* **WORK TO BE COMPLETED**: After locating the line that contains "Task: Select 易通文件夹加密 menu entry", quote it and all lines after it through the end of the entries, and nothing more. Pictures stay out.

[Extracted records]
=======

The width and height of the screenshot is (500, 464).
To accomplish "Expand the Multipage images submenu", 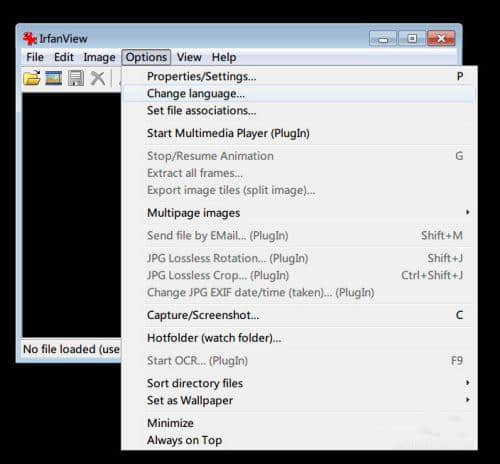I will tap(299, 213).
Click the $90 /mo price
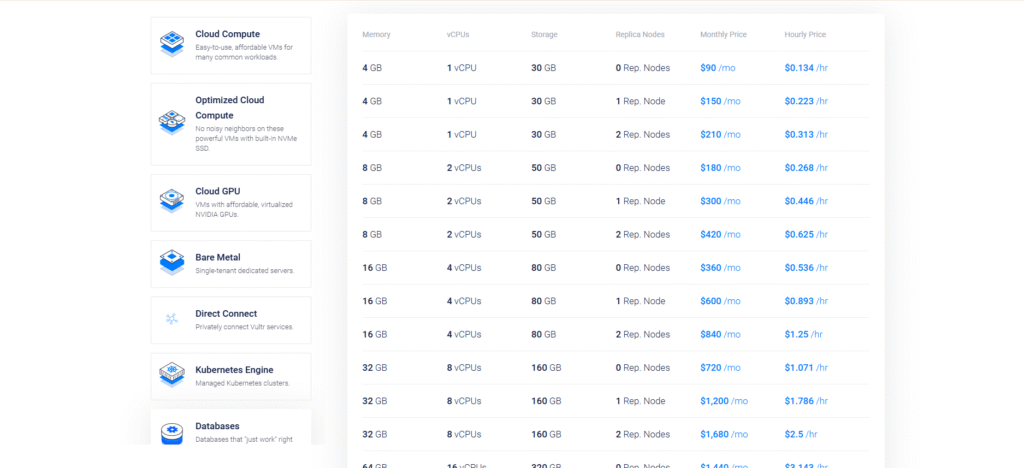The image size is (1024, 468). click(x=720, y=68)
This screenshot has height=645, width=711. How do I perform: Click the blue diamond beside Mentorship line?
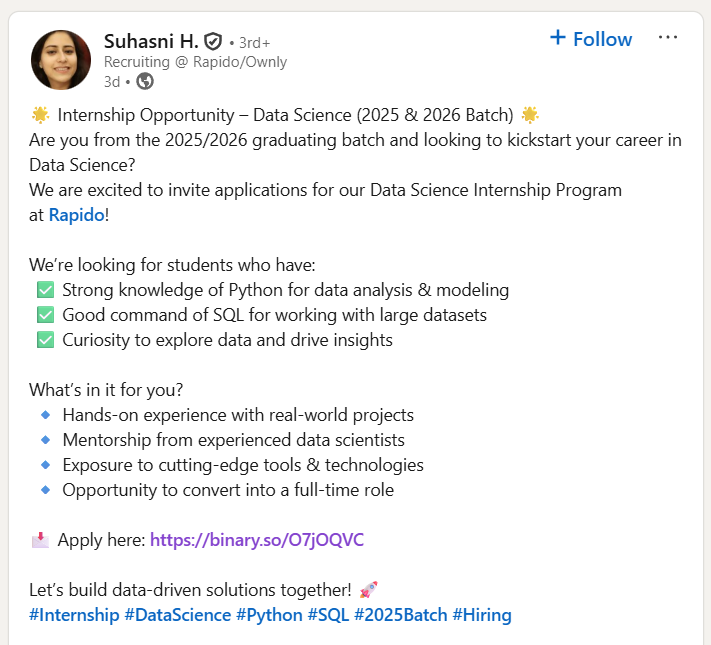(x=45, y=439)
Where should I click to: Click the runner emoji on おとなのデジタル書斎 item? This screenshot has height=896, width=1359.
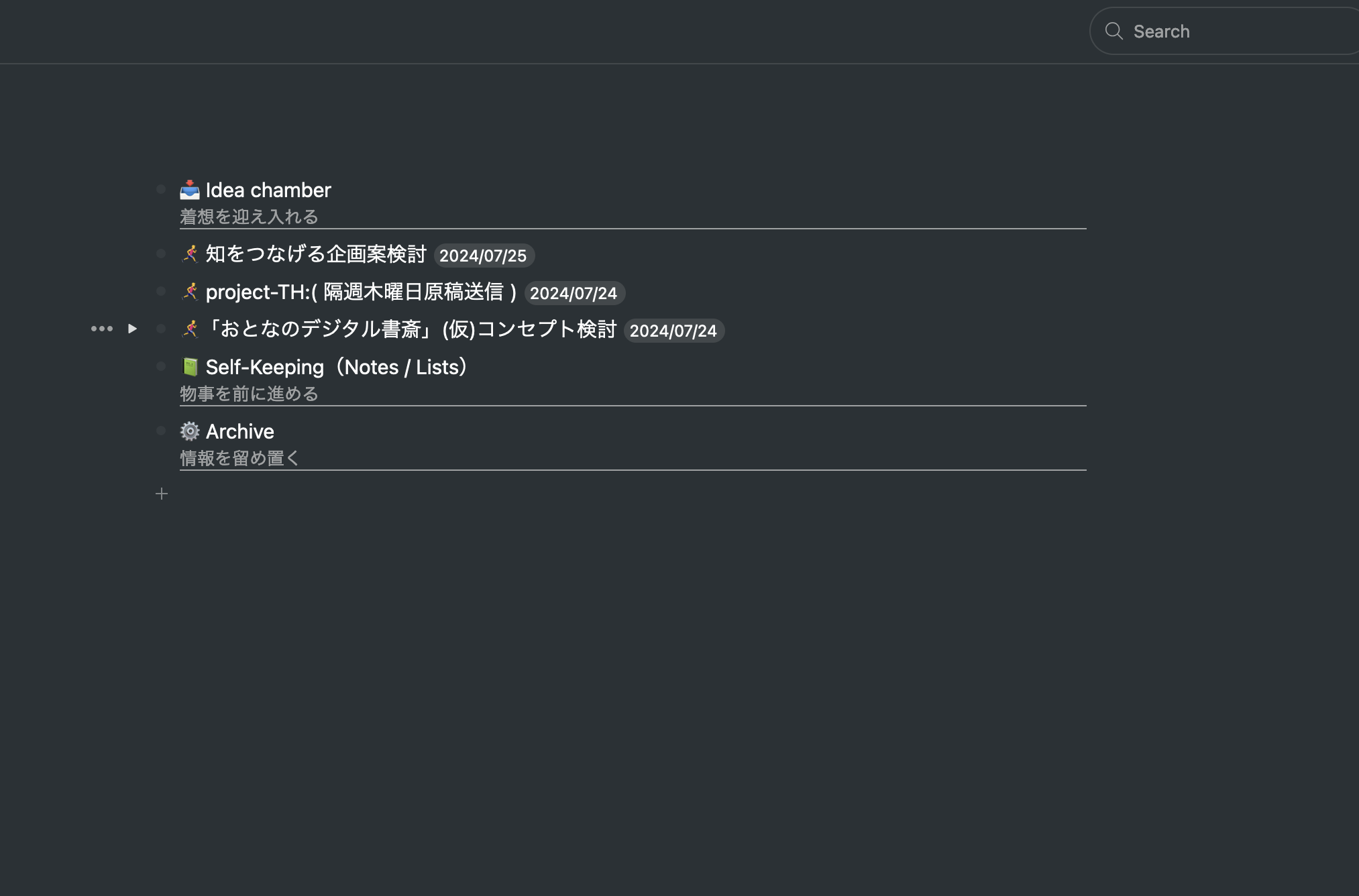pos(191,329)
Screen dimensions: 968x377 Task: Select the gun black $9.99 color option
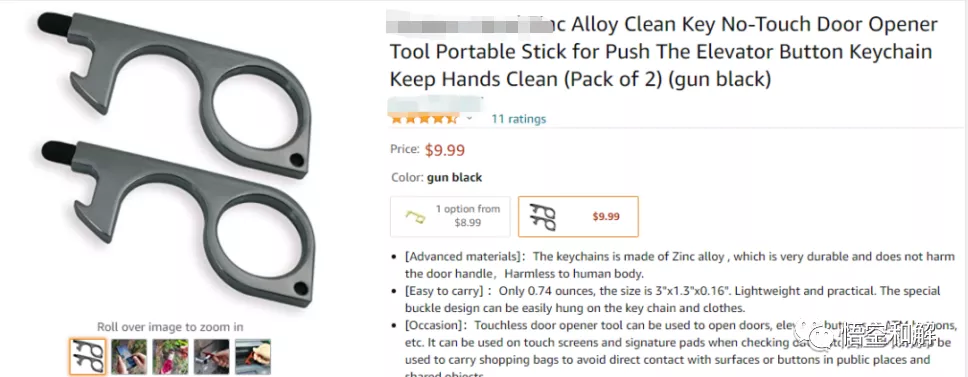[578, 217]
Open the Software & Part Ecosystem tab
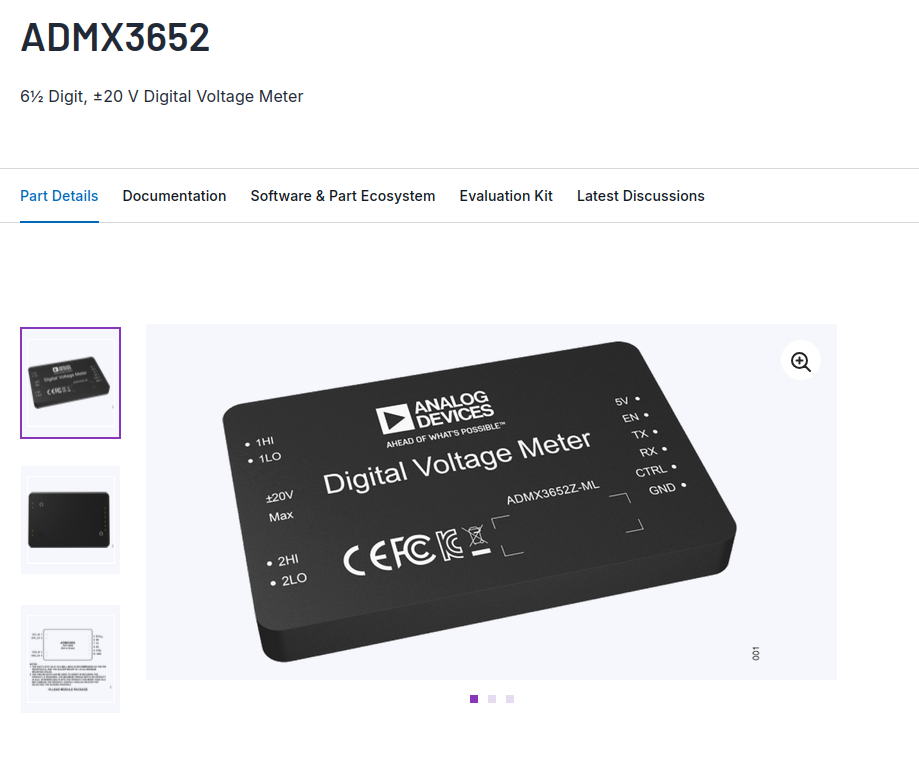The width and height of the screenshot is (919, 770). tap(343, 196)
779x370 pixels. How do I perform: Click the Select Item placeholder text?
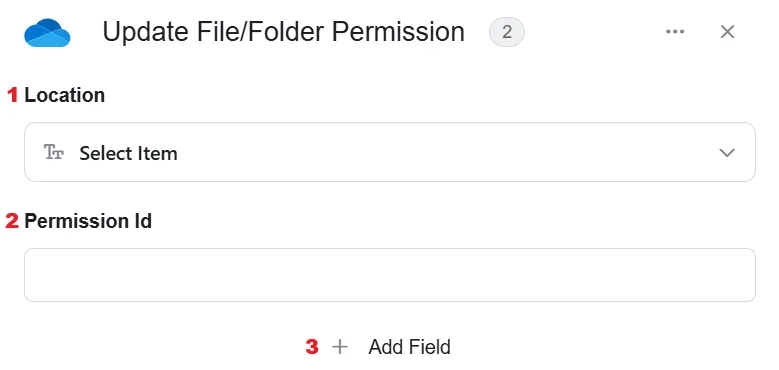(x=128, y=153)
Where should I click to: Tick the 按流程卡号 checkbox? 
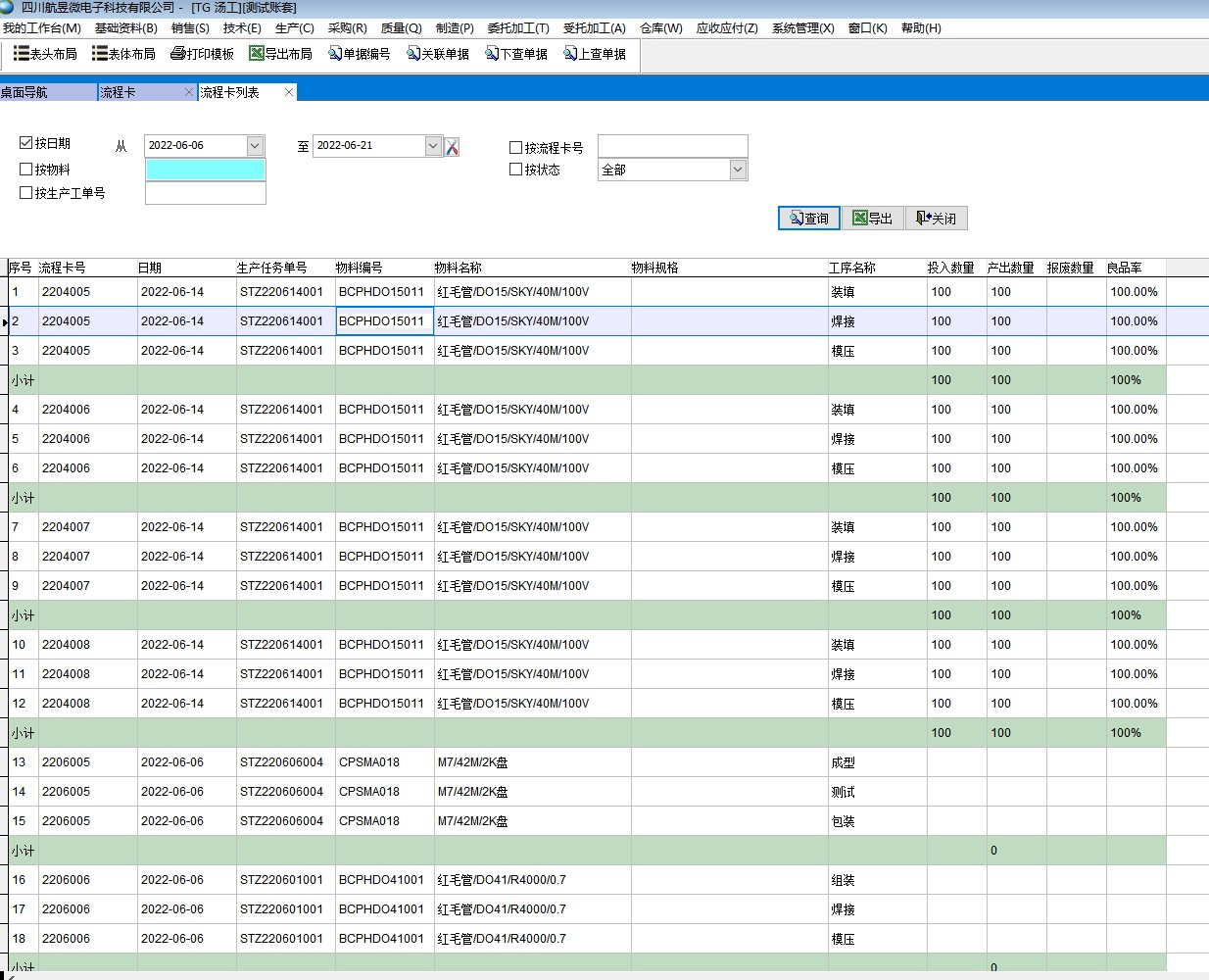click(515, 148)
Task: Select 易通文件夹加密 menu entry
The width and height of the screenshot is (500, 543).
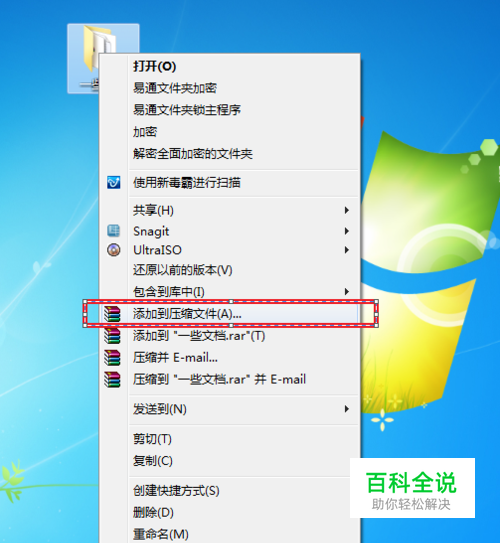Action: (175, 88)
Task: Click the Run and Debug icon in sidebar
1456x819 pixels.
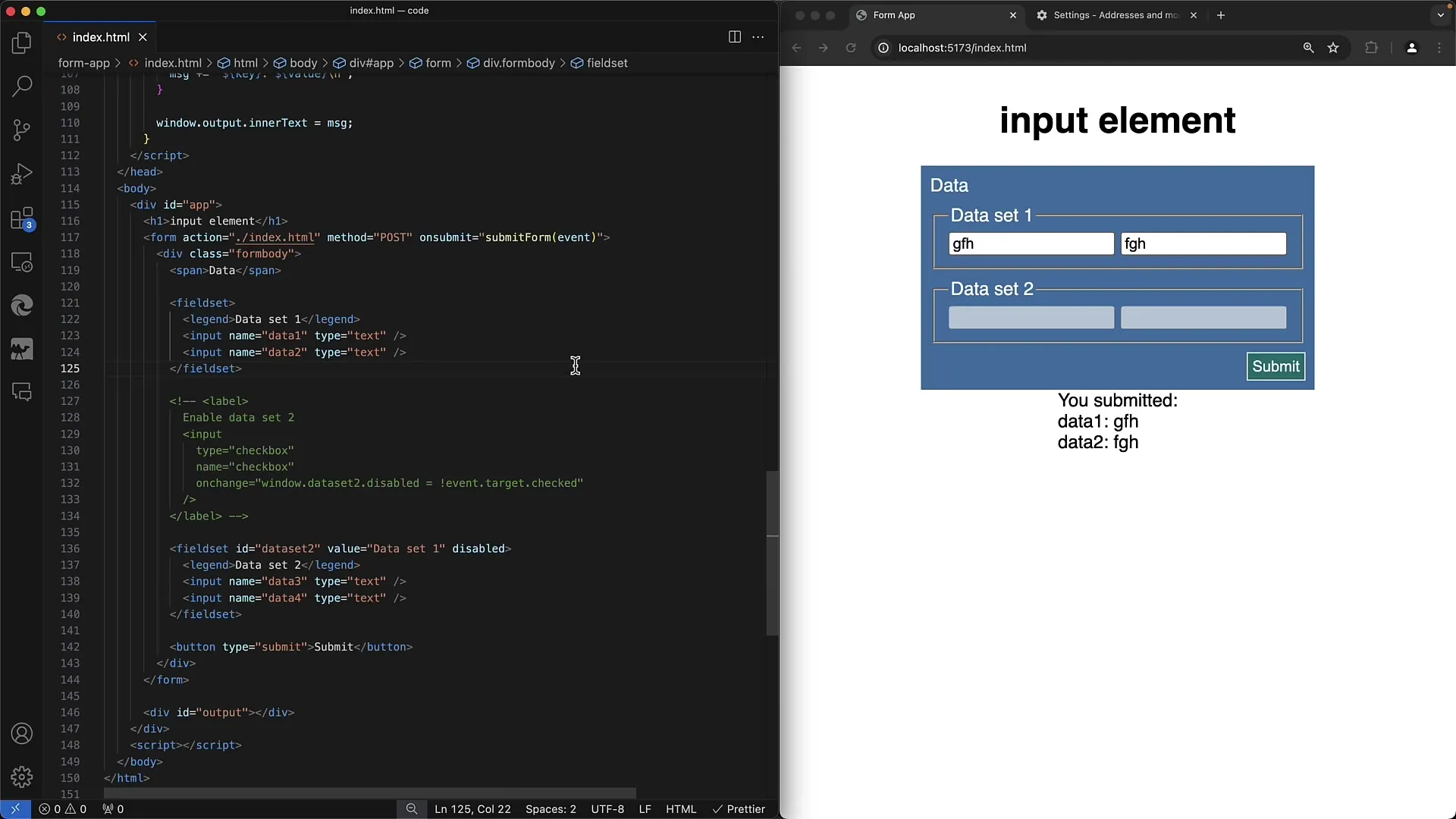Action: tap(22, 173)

=======

* **ANSWER SECTION**:
Task: Select 易通文件夹加密 menu entry
The width and height of the screenshot is (500, 543).
Action: (175, 88)
Task: Click the Run and Debug icon in sidebar
1456x819 pixels.
Action: tap(22, 173)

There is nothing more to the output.